[Excerpts from a dataset]
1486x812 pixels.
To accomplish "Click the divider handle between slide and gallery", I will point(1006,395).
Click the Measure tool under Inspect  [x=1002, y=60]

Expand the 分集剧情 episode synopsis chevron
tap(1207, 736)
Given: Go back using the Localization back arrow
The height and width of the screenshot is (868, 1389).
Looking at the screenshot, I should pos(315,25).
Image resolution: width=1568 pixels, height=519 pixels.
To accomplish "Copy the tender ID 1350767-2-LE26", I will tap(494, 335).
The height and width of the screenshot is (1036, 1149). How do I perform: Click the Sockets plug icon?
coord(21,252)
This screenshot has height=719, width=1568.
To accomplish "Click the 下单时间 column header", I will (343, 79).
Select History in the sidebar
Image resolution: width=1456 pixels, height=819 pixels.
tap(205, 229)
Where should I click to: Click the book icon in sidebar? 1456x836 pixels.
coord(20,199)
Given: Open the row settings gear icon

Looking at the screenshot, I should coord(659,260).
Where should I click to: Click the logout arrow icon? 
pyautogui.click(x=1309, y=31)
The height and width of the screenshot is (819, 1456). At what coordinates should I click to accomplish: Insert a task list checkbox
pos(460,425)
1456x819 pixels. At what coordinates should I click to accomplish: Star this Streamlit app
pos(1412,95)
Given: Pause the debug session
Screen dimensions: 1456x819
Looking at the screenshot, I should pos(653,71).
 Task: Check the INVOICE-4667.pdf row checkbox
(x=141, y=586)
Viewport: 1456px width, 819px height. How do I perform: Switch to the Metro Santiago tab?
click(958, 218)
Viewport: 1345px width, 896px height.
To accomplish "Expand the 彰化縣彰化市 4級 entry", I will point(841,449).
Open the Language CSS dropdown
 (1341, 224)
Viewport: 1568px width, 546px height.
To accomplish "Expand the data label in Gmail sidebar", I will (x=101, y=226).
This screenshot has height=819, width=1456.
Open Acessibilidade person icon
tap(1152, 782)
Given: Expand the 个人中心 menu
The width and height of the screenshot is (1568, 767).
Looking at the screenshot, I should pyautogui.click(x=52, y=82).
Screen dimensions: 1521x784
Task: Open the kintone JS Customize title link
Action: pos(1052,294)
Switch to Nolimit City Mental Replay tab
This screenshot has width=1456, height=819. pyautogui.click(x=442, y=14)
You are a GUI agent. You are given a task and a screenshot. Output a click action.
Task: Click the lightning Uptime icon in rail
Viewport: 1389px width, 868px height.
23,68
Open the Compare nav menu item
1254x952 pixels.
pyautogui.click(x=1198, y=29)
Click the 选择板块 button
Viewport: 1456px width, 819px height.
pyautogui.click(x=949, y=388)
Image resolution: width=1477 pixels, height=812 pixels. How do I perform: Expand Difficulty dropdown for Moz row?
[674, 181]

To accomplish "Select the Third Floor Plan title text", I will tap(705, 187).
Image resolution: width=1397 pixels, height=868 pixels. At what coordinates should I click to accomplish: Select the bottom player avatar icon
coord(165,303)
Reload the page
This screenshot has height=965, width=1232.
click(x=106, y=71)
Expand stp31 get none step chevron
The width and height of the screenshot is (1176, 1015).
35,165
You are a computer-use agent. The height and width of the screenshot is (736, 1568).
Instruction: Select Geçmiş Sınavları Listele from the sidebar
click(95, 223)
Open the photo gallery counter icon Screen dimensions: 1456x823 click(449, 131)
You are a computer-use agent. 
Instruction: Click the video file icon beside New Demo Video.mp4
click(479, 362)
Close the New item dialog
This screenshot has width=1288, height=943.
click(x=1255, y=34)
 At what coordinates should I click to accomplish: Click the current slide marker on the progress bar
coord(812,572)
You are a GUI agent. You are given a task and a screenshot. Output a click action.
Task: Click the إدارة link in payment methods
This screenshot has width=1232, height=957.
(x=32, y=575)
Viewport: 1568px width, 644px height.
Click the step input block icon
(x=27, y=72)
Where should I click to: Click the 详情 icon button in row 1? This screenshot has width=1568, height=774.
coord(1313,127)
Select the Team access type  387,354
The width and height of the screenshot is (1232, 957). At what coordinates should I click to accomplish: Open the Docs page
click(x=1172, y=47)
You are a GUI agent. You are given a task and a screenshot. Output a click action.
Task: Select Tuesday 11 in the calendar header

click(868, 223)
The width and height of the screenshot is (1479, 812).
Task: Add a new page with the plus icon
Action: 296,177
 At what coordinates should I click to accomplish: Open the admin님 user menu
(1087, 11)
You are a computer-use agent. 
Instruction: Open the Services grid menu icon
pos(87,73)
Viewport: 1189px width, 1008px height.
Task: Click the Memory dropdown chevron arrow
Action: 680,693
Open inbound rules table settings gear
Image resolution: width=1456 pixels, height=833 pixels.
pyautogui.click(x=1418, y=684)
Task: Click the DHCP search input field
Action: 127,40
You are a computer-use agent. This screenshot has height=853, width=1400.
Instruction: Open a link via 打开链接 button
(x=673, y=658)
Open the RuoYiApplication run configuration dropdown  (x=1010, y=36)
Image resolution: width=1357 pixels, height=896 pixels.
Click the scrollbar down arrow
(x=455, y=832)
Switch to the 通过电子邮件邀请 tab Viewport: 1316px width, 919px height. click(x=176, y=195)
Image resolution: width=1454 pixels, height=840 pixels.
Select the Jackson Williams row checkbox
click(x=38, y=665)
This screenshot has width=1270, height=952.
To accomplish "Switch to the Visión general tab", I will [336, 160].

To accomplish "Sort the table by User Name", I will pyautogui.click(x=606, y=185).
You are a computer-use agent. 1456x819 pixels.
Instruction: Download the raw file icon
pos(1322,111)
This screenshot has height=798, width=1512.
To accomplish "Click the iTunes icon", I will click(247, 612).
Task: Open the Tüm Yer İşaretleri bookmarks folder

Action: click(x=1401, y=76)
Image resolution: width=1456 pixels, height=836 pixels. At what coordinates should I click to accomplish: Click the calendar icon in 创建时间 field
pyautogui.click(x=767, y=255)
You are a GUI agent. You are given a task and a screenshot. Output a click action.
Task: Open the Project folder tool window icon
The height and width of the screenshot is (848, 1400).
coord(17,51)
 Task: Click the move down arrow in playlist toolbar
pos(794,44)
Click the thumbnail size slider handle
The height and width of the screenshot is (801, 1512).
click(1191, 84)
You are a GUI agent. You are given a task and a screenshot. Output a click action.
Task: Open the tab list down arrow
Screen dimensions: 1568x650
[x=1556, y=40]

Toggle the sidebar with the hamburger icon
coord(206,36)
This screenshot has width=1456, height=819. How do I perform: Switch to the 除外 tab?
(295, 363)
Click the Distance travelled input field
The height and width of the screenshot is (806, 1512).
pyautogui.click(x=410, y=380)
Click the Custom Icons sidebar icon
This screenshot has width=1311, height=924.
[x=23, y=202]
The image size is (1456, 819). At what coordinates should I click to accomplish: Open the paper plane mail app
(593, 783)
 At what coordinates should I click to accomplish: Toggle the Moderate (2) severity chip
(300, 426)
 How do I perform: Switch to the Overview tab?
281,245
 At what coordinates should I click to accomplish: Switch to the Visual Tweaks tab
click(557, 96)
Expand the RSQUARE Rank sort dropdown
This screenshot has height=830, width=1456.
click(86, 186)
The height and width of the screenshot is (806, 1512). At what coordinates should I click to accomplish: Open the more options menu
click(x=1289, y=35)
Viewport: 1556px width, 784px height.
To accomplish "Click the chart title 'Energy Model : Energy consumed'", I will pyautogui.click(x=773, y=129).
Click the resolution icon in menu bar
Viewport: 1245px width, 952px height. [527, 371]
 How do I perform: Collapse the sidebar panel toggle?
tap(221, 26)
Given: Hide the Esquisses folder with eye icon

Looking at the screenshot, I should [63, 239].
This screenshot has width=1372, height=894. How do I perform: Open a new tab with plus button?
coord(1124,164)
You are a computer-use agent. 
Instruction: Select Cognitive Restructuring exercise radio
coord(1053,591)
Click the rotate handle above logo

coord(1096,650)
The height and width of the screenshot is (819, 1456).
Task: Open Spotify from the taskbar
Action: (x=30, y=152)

- _What you should do_
Copy, please, every line from the start of the entries down to the line that holds "Given: Go back", with both of those lines included and no others.

- _Answer for this exercise_
1486x812 pixels.
To accomplish "Click the divider handle between slide and gallery", I will point(1006,395).
Click the Measure tool under Inspect  [x=1002, y=60]

Expand the 分集剧情 episode synopsis chevron
tap(1207, 736)
Given: Go back using the Localization back arrow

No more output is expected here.